Nevins and Uhlig concluded the summary report with a brief profile of the unknown subject who had contracted the murder. The profile fit both theories one and two: the employer was wealthy, had the ability to hide his or her trail and remain anonymous and had connections to or was even part of traditional organized crime.
Aside from the report breathing life into Kenyon’s phantom, the second thing that interested McCaleb was the suggestion that the employer, and therefore the actual killer, were connected to traditional organized crime. Traditional organized crime in FBI parlance meant the Mafia. The tendrils of the Mafia were almost everywhere, but, even so, the mob was not a strong influence in southern California. There was a tremendous amount of organized crime in the area, it just wasn’t being perpetrated by the traditional mobsters out of the movies. At any given time there were probably more Asian or Russian mobsters operating in southern California than their counterparts of Italian descent.

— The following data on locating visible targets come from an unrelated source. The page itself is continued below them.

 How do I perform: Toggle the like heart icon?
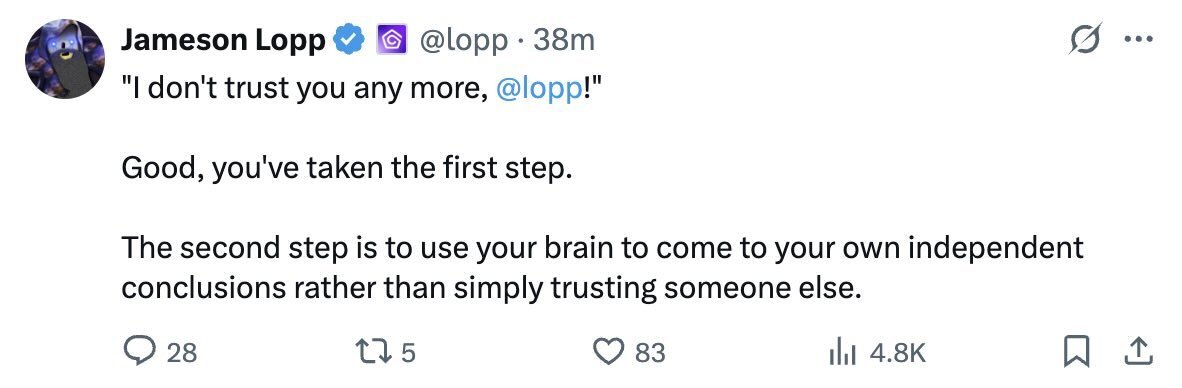click(x=608, y=353)
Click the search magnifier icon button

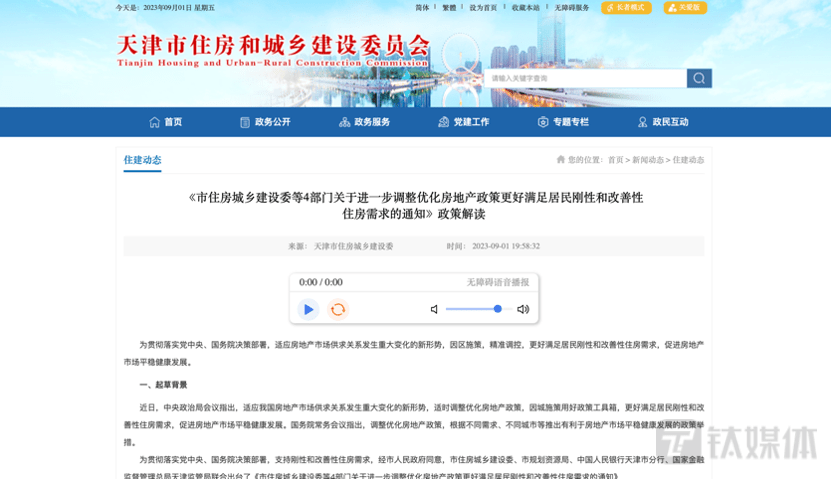click(x=699, y=78)
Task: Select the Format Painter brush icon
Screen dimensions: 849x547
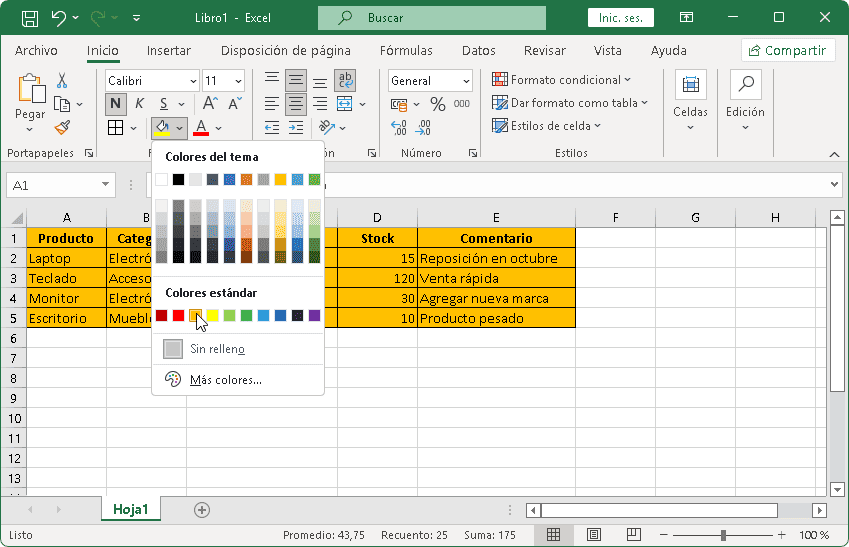Action: click(x=62, y=127)
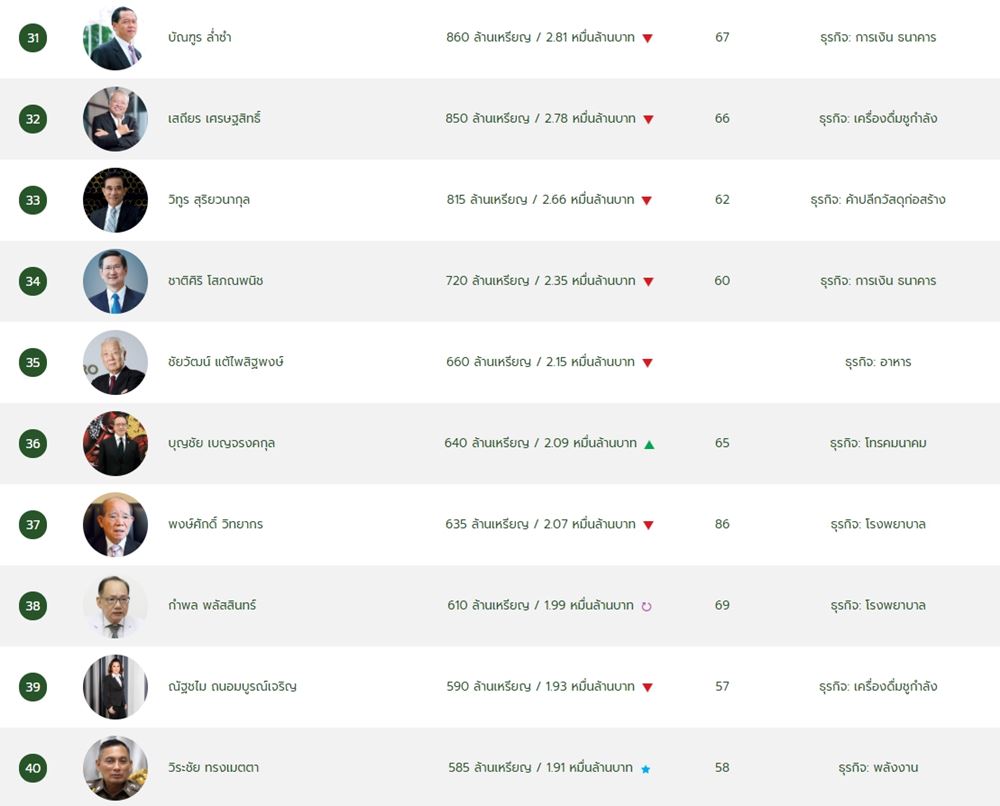This screenshot has height=806, width=1000.
Task: Select the name บุญชัย เบญจรงคกุล
Action: tap(221, 443)
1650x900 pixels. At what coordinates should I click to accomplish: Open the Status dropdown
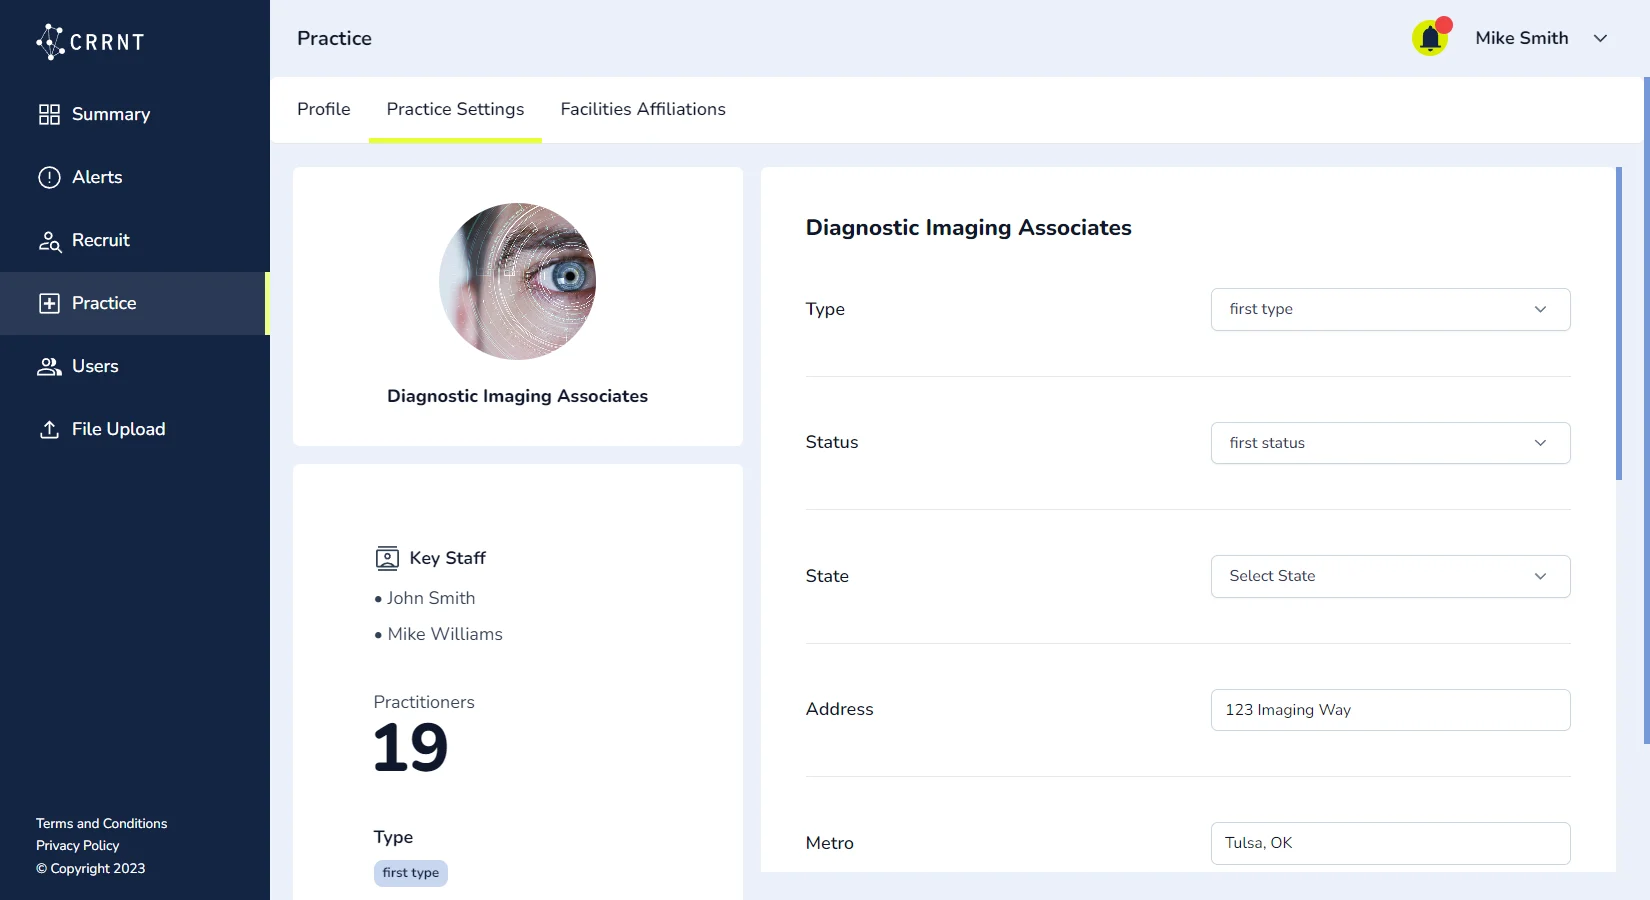[1390, 443]
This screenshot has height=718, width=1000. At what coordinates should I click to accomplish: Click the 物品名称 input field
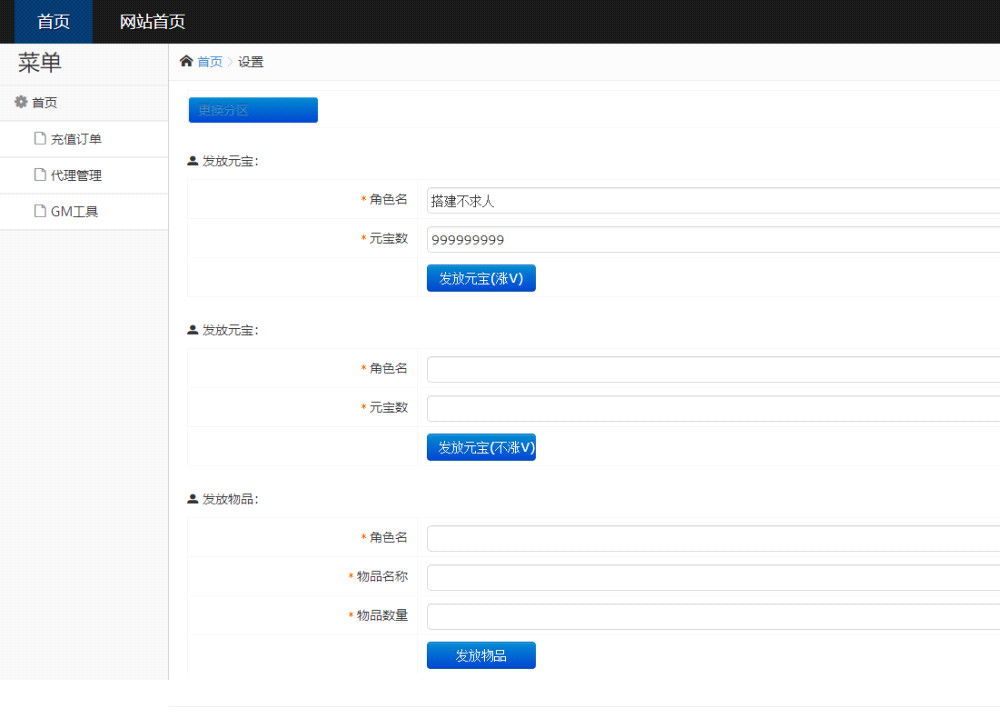click(712, 577)

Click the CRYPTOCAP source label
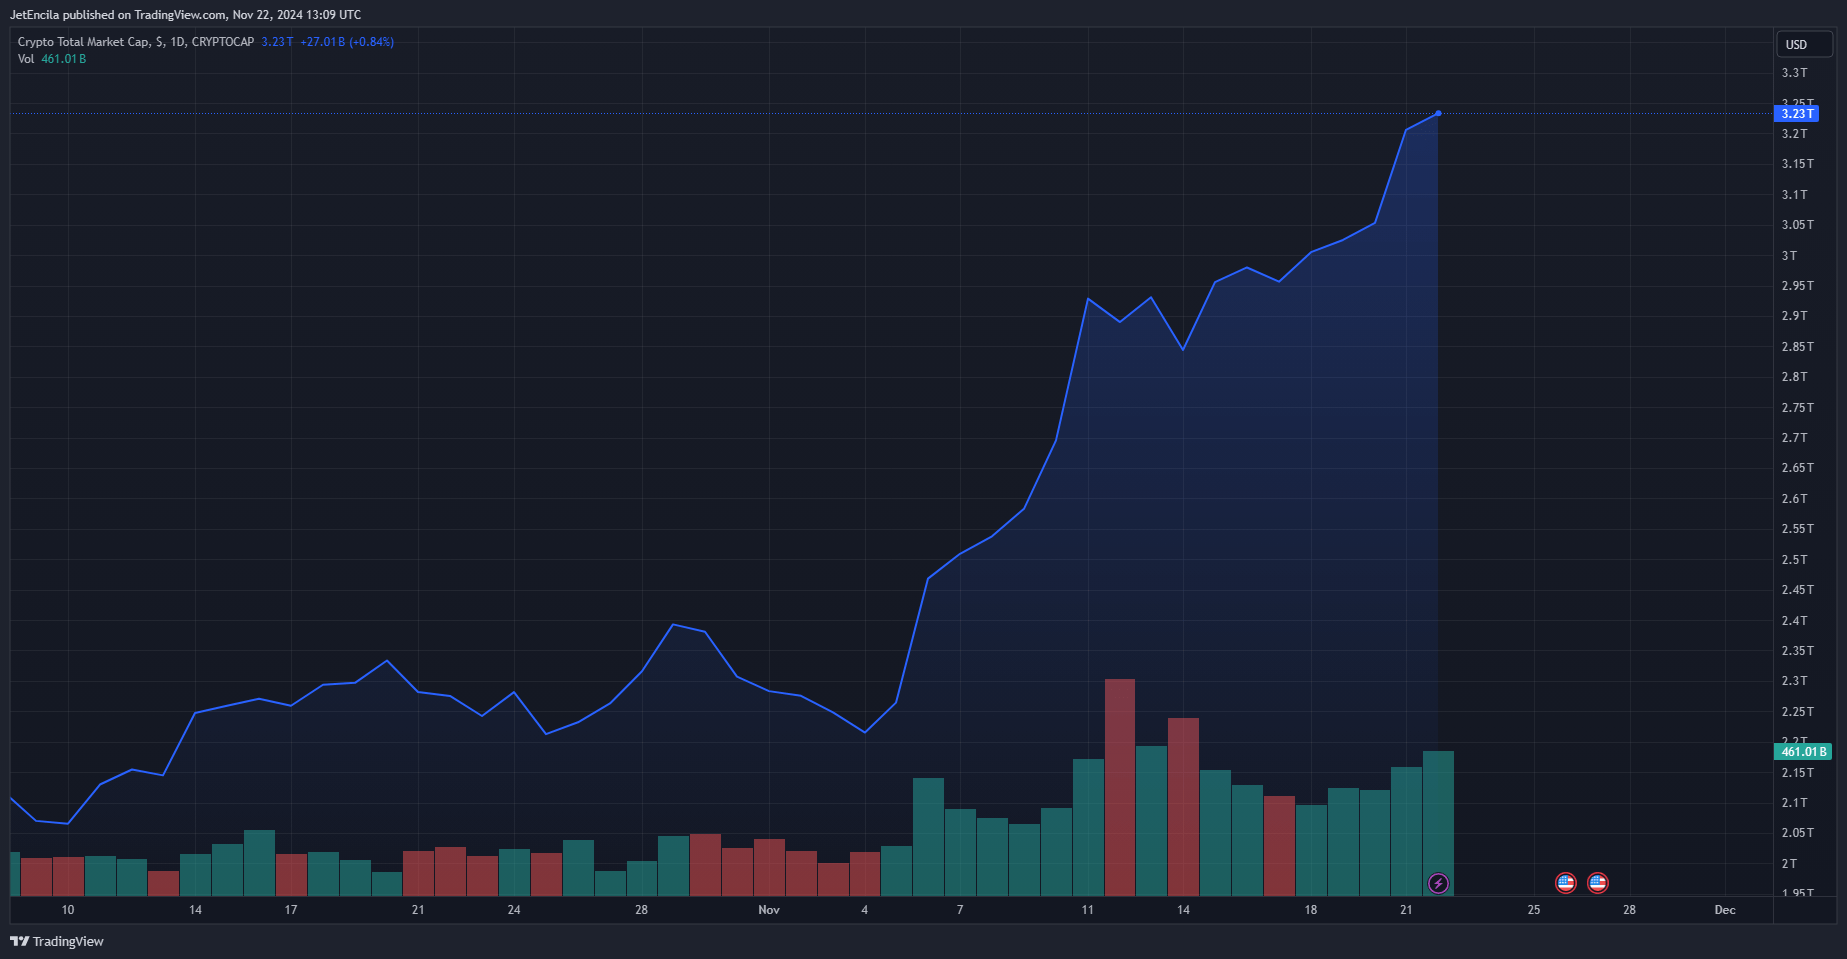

McCaleb organized the documents in chronological order and went back to the start. Most were routine summaries and updates on aspects of the investigation that were forwarded to supervisors in Washington. Quickly scanning through the documents, he found a report on the surveillance team’s activities the morning of the shooting that he read with fascination.
There had been four agents in the surveillance van at the time of the killing. It was change-of-shift time, eight o’clock on a Tuesday morning. Two agents coming on, two going home. The agent monitoring the bugs took off the headset and passed it to his replacement. However, the replacement was a type A personality who claimed he had once gotten an infestation of head lice from another agent during an earphone exchange. So he took the time to put his own pair of foam cushions on the headset and to then spray the equipment with a disinfectant, all the while fending off insulting barbs from the three other agents. After he finally placed the earphones on his head, he heard silence for nearly a minute, then a muffled exchange of conversation and then finally a shot from Kenyon’s house. The sound was muffled because no listening devices had been placed in the entryway of the house, the thinking being that any escape planning Kenyon might do would not be done at the front door. The bugs had been placed in the actual living areas of the house.
The overnight team had not yet left and were continuing the banter in the van. After hearing the shot, the agent on the phones shouted for silence. He listened closely for several seconds while another agent put on a second set of phones. What they both heard was someone in the Kenyon house clearly speak one line near one of the microphones: “Don’t forget the cannoli.”
The two agents on the phones looked at each other and agreed that it had not been Kenyon who had spoken the line. Declaring an emergency, the agents blew their cover and sped to the house, arriving moments after Donna Kenyon had arrived home, opened the front door and found her husband lying on the marble floor, his head bathed in blood. After calling for bureau backup, local police and paramedics, the agents searched the house and the surrounding neighborhood. The gunman was gone.
McCaleb moved on to a transcript of the last hour of tape from Kenyon’s home. The tape had been enhanced in the FBI lab but still not every word was captured. There were the sounds of the daughters having breakfast and the normal morning talk between Kenyon and his wife and the girls. Then, at 7:40, the girls and their mother left.